Journey Through NLP Research — Tools and Techniques

deepu kr
7 min readJul 28, 2017

--

In the previous article, i have shared the basics of NLP like,

  • Linguistic analysis(syntax,semantics and pragmatics)
  • lexical and compositional semantic properties of language
  • syntactic and semantic analysis in NLP
  • Language Ambiguity

In this article i will share the different tools and techniques used for syntactic and semantic analysis in NLP.

Syntactic Analysis Tools

The Syntactic analysis focuses on the syntax structure of language like grammar(noun-phrases,verb-phrase,nouns,verbs etc) and dependencies between words(syntactic or dependency parsing). It is a task of recognizing a sentence and assigning a syntactic structure to it. This syntactic structure can be used for grammar checking and give some insights to semantic analysis of the language. All syntactic analysis system has following two main components. The syntactic analysis also helps to extract features from text which can be used for different ML algorithms to create advanced NLP systems.

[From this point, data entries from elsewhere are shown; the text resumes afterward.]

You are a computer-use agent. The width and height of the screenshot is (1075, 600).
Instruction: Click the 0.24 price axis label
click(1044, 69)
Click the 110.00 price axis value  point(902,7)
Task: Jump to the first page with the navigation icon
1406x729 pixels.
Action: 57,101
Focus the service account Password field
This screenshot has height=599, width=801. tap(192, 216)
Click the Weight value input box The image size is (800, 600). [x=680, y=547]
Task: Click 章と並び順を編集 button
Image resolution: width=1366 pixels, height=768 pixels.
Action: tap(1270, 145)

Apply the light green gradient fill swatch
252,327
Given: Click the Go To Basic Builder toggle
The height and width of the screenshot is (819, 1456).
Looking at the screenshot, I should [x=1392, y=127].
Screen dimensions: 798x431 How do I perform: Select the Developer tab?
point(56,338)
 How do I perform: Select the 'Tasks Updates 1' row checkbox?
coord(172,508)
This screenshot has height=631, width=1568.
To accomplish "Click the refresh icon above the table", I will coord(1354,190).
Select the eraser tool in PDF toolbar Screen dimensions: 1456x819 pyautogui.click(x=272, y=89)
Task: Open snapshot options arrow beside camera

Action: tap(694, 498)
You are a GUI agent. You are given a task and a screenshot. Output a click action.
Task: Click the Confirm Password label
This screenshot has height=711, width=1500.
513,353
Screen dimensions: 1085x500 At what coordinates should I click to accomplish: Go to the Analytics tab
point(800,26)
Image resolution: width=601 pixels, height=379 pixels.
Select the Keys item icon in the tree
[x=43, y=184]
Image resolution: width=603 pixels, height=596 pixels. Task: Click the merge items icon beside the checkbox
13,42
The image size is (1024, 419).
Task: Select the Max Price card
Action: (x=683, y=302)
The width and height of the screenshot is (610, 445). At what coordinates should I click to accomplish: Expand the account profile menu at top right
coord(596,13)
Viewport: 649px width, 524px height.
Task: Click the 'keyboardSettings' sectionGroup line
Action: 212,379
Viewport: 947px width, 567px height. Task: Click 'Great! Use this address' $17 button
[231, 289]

  • A declarative representation(grammar) of the syntactic facts about the language
  • A procedure (parser) that compares the grammar against input sentences to produce parsed structures.
  • The POS (part-of-speech) tagging is a module in syntactic parsing system which tags the words in sentences for nouns,noun phrases,verbs,verb phrases etc
syntactic analysis

The complexity in POS tagging leads to the generation of different parse trees which makes the NLP systems ambiguous.

The following tools can be used for dependency parsing and POS tagging. The tools are ordered in terms of accuracy and performance

Semantic Analysis Tools

The semantic analysis is the process of analyzing the meaning or construct meaning representations of linguistic input.In a Machine Learning(ML) perspective, it is the process of producing common-sense knowledge about the world(extract data and construct models of the world).The current trend and focus of research in NLP is shifting from symbolic representational models to semantic representational models.As discussed in the article, the semantic analysis can be done in following ways,

  • Lexical Semantics (meaning of component words, word sense disambiguation)
  • Compositional Semantics (how words combine to form large meanings)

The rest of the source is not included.